Autres signes d’alerte pour les jeunes ou les adolescents :

  1. Le fait de s’isoler socialement.  Les enfants ayant un TSA donnent l’impression d’être indifférents   ou déconnectés de leurs proches. Par exemple, ils sont souvent peu démonstratifs par leur expression   faciale. Ils ne semblent pas bien décoder les émotions des gens qui interagissent avec eux. Ils ne   comprennent simplement pas comment exprimer leurs émotions en milieu social de manière efficace et ils ont tendance à rester en retrait. Si un enfant ne recherche pas de contacts, les jeux sociaux sont peu présents et l’adaptation au sein de groupes demeure difficile.
  2. Le manque d’empathieLes enfants ayant un TSA ont souvent de la difficulté à démontrer de l’empathie envers les autres et à comprendre les situations du point de vue de l’autre.
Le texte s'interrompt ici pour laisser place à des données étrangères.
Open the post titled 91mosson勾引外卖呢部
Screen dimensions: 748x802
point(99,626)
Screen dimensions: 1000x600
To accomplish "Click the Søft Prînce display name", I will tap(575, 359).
Ils parviennent difficilement à concevoir que les autres ne perçoivent pas le monde de la même manière qu’eux et que leurs émotions peuvent être différentes des leurs. Cela peut les amener à une mauvaise interprétation des situations sociales et à une incompréhension des comportements des autres.
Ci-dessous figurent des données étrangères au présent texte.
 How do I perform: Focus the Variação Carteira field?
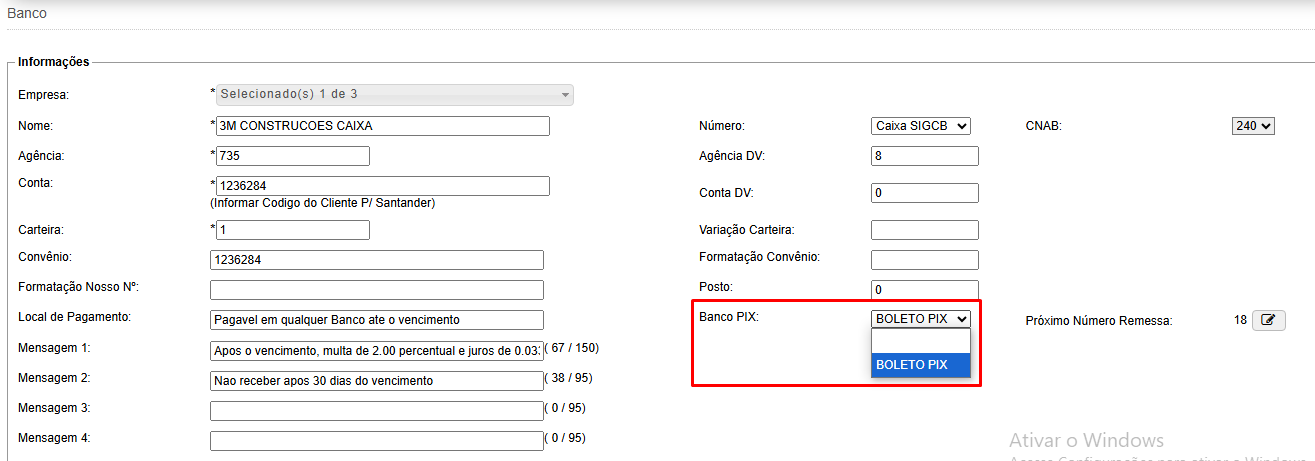(x=924, y=230)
  3. Le manque d’intérêt ou d’habiletés pour interagir avec autrui. Les enfants ayant un TSA peuvent démontrer moins d’intérêt que les autres enfants de leur âge pour socialiser. Ils peuvent ne pas répondre lorsqu’on les appelle par leur nom, ils ne réagissent pas aux expressions faciales des autres, ils ne vont pas vers les autres enfants pendant les jeux d’équipe et préfèrent souvent jouer seuls. Certains vont faire plusieurs tentatives pour entrer en contact avec les autres, mais ils sont malhabiles dans leur façon de faire et ils ne sont pas bien acceptés par les autres enfants de leur âge ou encore, ils sont souvent en conflit.
  4. Le manque de contrôle de certaines émotions. Parfois, les enfants ayant un TSA ont des réactions émotionnelles exagérées face à des situations qui nous apparaissent relativement banales dans notre quotidien. Par exemple, ils se mettent en colère ou deviennent extrêmement agressifs envers eux-mêmes, leurs parents, leurs frères et sœurs ou d’autres enfants. Lors de ces épisodes, ils semblent incapables de contrôler leurs émotions et leurs réactions physiques.
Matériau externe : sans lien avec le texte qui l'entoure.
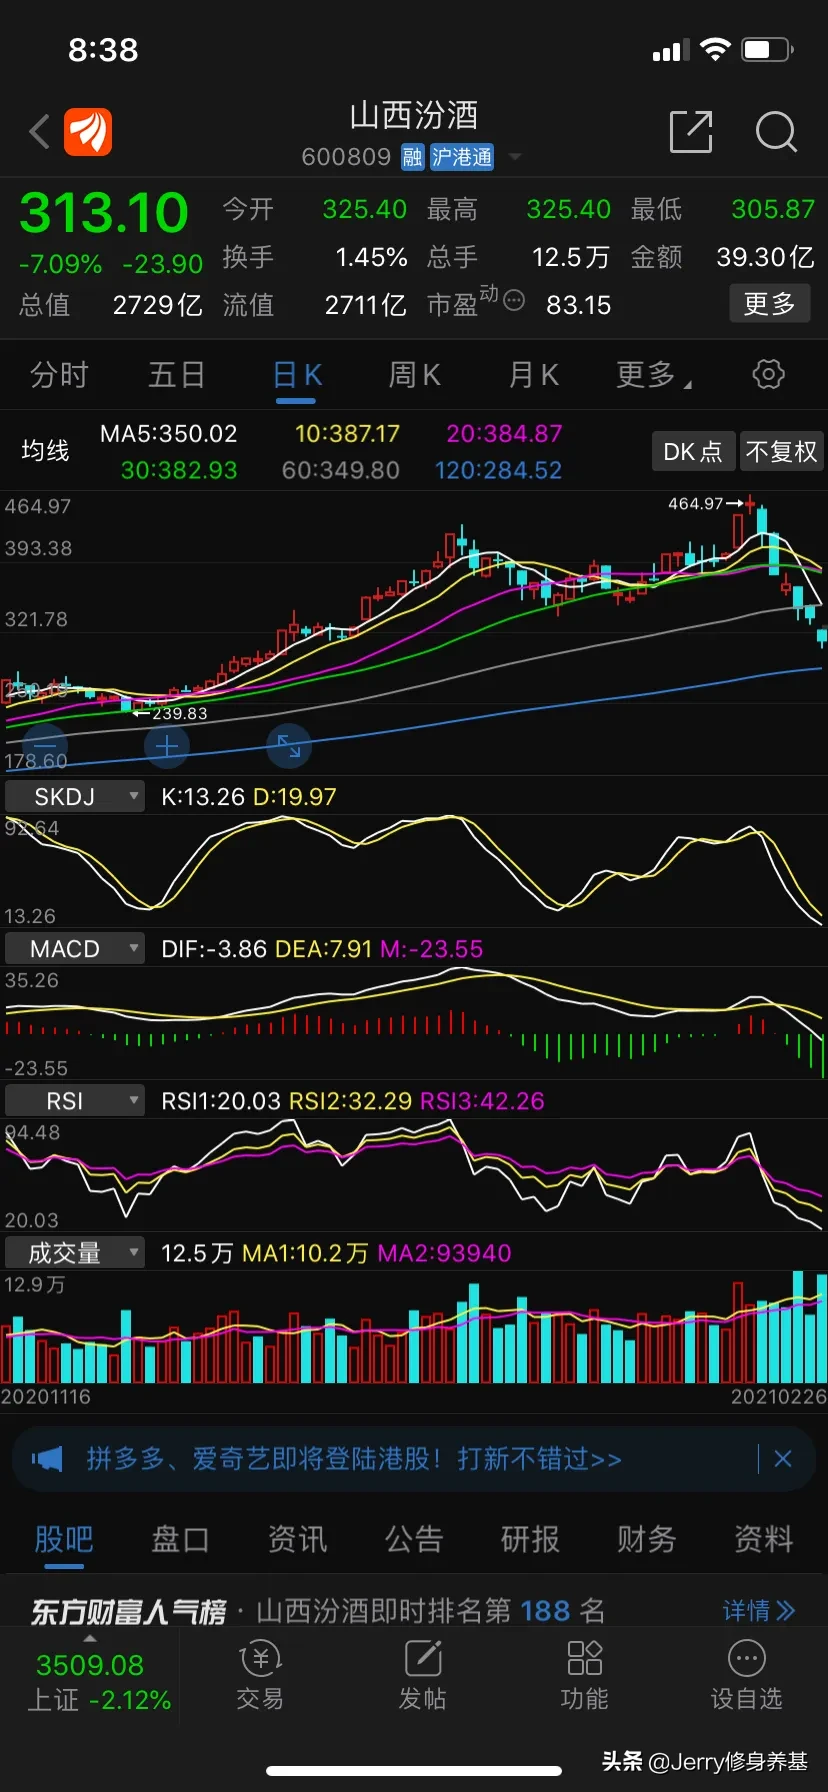
Task: Zoom out chart with minus button
Action: [45, 746]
  5. Les particularités au niveau de la communication non verbale. Les signes non verbaux, les gestes sont peu utilisés ou s’ils le sont, ils sont employés de façon plus ou moins adéquate pour entrer en contact avec les autres. Le regard est souvent déviant et n’est pas coordonné aux autres gestes. Les mimiques faciales et la gestuelle sont parfois pauvres, exagérées ou inadaptées.
  6. Les difficultés à comprendre le langage plus abstrait. Souvent, les enfants ayant un TSA ont beaucoup de mal à comprendre le langage figuré, les expressions particulières, le sarcasme ou les blagues. Ils sont plutôt portés à interpréter le langage de manière littérale, ce qui occasionne parfois de l’incompréhension et des réactions émotives plus ou moins adaptées (ex. : le jeune ayant un TSA réagit mal si d’autres le taquinent).
  7. Les comportements stéréotypés et répétitifs. Les personnes ayant un TSA sont enclines à avoir des comportements particuliers et répétitifs. Par exemple, elles peuvent arranger et réarranger le même groupe d’objets plusieurs fois, aligner des objets, refaire sans cesse le même jeu. Elles peuvent aussi parler constamment d’un même thème, et ce, à tous les jours.
  8. La sensibilité aux stimuli externes. La sensibilité aux stimuli externes est un autre signe d’alerte pour un TSA. Par exemple, les personnes peuvent devenir stressées ou nerveuses en réponse à certains bruits, lumières, odeurs, goûts ou textures. Parfois, ce qui caractérise l’enfant, c’est sa recherche de stimulation qui se manifeste par un intérêt marqué pour des expériences sensorielles intenses et/ou prolongées (autostimulation) ou encore, l’enfant présente une hypo réactivité face à certaines stimulations si on le compare à d’autres enfants de son âge (par exemple, il ne réagit pas à l’appel de son prénom).
  9. La difficulté à s’adapter au changement. Les jeunes ayant un TSA présentent fréquemment une faible capacité à s’adapter au changement. Tout changement, qu’il concerne le lieu, les horaires, les personnes, les activités, la routine instaurée, peut provoquer énormément de stress et les conduit souvent à mettre en place des comportements problématiques dans le but de faire face à une réalité qui est perçue comme menaçante.